Ben Finkbeiner was the coach’s kid.
When Ben was in third grade, his father, Jerry, coached at Southern Nazarene University. As Jerry oversaw the Redskin’s practices, Ben would hang on his father’s pants pocket as the two marched around the court. He observed the schemes and the systems. The rotations and plays. The defensive and offensive gameplans.
When asked, and even when not, Ben would offer his own coaching advice from time to time.
“One of my earliest memories was at SNU,” Jerry Finkbeiner said. “He was pretty young, but he sat on the bench with me then. I remember there was a couple times during games when he would say, ‘Dad, that’s the wrong sub to make,’ or ‘You should run this play.’”
To this day, Ben still offers the same kind of advice, but now he does it as Jerry’s assistant coach at Utah State University.
Over the years, the two have grown accustomed to sharing the same sideline.
At Jerry’s third head-coaching stop — Oral Roberts University — the bench discussions that initially began in Ben’s childhood, proved to be crucial.
In Tulsa, Oklahoma, Ben had assumed the director of basketball operations position for the Golden Eagles’ women’s basketball team, the very same team his father now coached.
The two now sat on the same bench for Jerry’s first year at the Golden Eagles’ helm. In that year, the team made its first NCAA Tournament appearance in the school’s history.
After graduating from ORU in 2006, Ben went on to the University of Central Oklahoma to earn his master’s degree and work as a graduate assistant for the men’s basketball team there. He then joined the staff at the New Mexico Junior College women’s basketball team where he worked as an assistant coach.
Following his time at NMJC, he spent three seasons at conference opponent to USU, Boise State University. He coached several Broncos to postseason All-Mountain West honors while coaching there.
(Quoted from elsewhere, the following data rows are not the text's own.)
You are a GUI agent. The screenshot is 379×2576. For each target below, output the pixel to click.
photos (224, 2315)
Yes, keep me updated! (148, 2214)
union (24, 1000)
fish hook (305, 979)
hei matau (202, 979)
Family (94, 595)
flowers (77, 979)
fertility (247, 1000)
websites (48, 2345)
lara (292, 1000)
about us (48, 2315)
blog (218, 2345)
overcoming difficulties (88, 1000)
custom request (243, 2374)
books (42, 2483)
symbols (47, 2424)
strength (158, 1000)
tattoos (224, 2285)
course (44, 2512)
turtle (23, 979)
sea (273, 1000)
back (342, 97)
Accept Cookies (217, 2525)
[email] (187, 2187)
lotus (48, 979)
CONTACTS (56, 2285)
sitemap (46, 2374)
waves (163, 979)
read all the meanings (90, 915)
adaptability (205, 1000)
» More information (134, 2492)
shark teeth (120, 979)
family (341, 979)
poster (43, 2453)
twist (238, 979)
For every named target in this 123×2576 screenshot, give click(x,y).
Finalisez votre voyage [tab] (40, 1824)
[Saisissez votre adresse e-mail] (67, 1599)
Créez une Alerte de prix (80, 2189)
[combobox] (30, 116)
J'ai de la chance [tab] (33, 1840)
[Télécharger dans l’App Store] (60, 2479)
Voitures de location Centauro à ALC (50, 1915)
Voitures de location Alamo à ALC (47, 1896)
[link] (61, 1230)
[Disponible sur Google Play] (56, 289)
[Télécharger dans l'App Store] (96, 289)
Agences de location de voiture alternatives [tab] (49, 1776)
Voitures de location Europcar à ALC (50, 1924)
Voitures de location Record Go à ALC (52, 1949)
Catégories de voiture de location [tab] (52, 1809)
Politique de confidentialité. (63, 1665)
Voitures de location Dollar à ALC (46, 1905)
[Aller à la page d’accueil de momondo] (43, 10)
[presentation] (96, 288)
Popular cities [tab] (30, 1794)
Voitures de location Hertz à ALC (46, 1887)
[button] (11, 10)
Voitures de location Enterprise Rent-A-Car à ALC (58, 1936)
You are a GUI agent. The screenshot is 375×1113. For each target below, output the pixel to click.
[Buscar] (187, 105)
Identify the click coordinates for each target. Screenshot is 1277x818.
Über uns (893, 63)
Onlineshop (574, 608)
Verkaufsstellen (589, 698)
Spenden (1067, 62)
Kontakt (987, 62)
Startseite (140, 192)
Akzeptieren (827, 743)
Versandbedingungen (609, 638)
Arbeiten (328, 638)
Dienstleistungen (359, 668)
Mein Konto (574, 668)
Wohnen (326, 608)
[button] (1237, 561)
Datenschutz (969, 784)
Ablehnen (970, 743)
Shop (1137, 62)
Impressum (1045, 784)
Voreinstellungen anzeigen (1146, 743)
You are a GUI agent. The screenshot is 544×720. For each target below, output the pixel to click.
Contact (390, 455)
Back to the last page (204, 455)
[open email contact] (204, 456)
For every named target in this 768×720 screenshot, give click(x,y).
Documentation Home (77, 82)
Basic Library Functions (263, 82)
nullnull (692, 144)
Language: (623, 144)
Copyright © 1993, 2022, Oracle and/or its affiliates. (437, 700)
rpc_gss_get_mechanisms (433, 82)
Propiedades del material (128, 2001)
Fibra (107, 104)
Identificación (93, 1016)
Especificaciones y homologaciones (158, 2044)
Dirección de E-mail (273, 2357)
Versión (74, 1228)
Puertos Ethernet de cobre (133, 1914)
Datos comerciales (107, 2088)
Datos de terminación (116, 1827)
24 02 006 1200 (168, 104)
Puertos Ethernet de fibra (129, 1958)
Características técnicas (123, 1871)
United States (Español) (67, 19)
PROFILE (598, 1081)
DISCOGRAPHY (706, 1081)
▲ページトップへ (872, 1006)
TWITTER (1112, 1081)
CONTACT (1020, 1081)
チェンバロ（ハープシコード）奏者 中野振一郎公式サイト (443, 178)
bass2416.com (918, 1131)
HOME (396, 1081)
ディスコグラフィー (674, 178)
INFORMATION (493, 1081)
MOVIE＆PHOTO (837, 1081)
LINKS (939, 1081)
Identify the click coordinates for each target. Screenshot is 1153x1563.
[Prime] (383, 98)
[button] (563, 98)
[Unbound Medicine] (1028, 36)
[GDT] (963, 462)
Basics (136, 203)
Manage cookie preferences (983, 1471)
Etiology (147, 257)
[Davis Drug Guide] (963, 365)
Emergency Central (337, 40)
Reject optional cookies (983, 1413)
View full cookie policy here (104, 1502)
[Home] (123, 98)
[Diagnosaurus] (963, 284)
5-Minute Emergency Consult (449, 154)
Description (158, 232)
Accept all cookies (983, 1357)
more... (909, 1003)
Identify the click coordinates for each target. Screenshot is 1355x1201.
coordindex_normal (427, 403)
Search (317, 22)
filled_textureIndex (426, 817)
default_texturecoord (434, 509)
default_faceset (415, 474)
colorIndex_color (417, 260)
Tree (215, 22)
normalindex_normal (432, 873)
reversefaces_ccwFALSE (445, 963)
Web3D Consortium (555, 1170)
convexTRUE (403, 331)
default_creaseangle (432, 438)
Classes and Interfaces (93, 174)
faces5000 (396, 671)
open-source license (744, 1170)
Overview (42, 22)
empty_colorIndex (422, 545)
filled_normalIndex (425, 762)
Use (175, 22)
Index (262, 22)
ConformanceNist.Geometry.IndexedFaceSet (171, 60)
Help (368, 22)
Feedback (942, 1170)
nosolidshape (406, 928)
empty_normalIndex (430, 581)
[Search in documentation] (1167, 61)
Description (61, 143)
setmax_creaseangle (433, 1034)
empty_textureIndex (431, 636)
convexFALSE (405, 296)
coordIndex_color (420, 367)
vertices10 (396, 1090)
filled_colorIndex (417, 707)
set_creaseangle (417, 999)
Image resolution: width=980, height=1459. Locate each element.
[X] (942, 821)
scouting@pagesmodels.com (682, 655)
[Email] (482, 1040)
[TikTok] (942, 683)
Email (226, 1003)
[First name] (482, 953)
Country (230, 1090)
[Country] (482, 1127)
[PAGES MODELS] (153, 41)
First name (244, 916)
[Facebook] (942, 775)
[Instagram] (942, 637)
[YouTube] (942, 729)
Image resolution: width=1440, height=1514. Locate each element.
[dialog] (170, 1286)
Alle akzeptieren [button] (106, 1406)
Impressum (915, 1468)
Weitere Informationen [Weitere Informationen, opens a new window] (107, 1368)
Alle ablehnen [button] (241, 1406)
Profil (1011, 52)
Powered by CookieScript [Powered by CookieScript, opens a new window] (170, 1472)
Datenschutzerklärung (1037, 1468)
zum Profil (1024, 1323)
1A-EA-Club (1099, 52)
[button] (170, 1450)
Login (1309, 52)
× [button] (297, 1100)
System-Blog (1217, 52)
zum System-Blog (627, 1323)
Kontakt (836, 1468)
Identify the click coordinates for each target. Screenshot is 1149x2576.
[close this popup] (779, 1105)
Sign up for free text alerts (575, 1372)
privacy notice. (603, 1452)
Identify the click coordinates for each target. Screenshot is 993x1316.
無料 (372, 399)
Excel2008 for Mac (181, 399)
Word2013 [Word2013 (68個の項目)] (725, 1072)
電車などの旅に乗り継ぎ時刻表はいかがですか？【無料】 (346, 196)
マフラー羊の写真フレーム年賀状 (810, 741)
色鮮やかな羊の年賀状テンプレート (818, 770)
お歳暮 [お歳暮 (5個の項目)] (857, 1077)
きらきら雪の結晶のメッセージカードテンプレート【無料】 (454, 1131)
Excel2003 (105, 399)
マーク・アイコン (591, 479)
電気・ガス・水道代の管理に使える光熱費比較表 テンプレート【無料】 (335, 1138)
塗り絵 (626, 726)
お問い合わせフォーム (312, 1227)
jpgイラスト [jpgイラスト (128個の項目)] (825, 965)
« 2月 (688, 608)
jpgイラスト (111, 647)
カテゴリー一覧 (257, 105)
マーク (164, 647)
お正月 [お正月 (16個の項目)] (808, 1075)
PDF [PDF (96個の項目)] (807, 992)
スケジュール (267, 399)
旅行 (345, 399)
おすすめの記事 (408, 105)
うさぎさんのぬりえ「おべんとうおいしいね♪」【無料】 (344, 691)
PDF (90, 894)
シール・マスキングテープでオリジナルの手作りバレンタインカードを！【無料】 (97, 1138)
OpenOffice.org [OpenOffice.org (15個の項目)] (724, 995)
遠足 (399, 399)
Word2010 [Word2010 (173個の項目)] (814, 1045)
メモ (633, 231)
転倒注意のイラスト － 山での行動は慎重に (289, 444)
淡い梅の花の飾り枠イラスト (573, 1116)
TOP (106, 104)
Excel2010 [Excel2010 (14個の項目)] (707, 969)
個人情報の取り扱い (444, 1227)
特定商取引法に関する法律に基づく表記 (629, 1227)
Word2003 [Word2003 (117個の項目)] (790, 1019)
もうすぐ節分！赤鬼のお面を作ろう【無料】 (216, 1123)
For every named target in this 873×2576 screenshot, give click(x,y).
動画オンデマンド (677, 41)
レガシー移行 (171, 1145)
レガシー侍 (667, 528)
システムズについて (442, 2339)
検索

When the job position opened up at Utah State under his father, Ben wasn’t in a position to look for a job, but realized an opportunity greater than a career move for both him and his family.
“There’s no doubt about it,” Ben Finkbeiner said. “I had a great thing going on at Boise State, but it was definitely an opportunity to have my boys here around grandparents and to be able to work with my dad.”
That was 2014, just two years after Jerry was hired as head coach.
“I really appreciate him leaving a really stable situation to come to a program that’s in building stages,” Jerry Finkbeiner said.
John Hartwell, the athletics director of Utah State, sees a rare value in this father-son coaching combination
“While family combinations don’t always work from a coaching perspective,” Hartwell said, “I think their relationship really brings an overall family feel to our women’s basketball program which I think is really helpful.”
The two have found an interesting dynamic in working together, where they are learning from each other’s past coaching opportunities.
For Ben, his father’s temperament has rubbed off on him through the years, which is something he said is priceless.
“Usually your coaching temperament can be set by who you learn from early in your career,” Ben said. “But long before I started my career mine was already set because I have observed him as a coach my whole life.”
Jerry has seen an equally influential difference in his coaching from his son.
“I’m typically a zone guy,” Jerry said. “But I’ve sold out our zone and we’ve committed to man and that’s really a reflection of Ben’s ability to teach it.”
Both of their adjustments seem to be working.
This past season marks the third year the father and son have coached together for Utah State. The team set a new record for most overall and home wins in school history. Jerry said the success they’ve witnessed was in large part due to recruitment — the function overseen by his son.
The Aggies started the season with the youngest roster and starting lineup in the conference. It was comprised of the athletes recruited by Ben Finkbeiner.
“College coaching is all about talent around you, you can only coach-up so much,” Jerry said. “You’ve got to have kids who can make shots and make good decisions. So it’s a testament to the quality of recruiting that Ben has shown leadership in.”
Hartwell said it’s much more than just skill that Ben and the recruitment staff he oversees have brought to the program.
“Ultimately coaches are judged on their wins and losses on the court,” Hartwell said. “But what they’ve been able to do in terms of the high character of young women they’ve recruited into this program is a reflection of the entire staff. I think they’re real assets, not just for Utah State athletics but for Cache Valley as well.”
Between recruitment, individual games, practices and building up a winning program, both Finkbeiners find enough time for family.
When they get together as a family, Jerry said it’s all about the kids. The conversation revolves around the grandkids — as long as the team is winning.
One grandkid in particular — Ben’s oldest son — shows potential to continue to Finkbeiner coaching legacy through a fourth generation.
“He’s kind of like I was as a kid,” Ben said. “He just loves to be at the basketball games and following me around the court.”
Whether or not it will continue into a fourth generation, the time the Finkbeiners have together with the Aggie women’s basketball team is an opportunity of a lifetime, as respected coaches and family, one they’re happy to take while they still have the time.
“I’ve heard that when you’re on your deathbed you don’t wish you made more money, you wish you had spent more time with somebody,” Jerry said. “We both make a living that supports our family, but that’s the value of this living right now — between father and son.”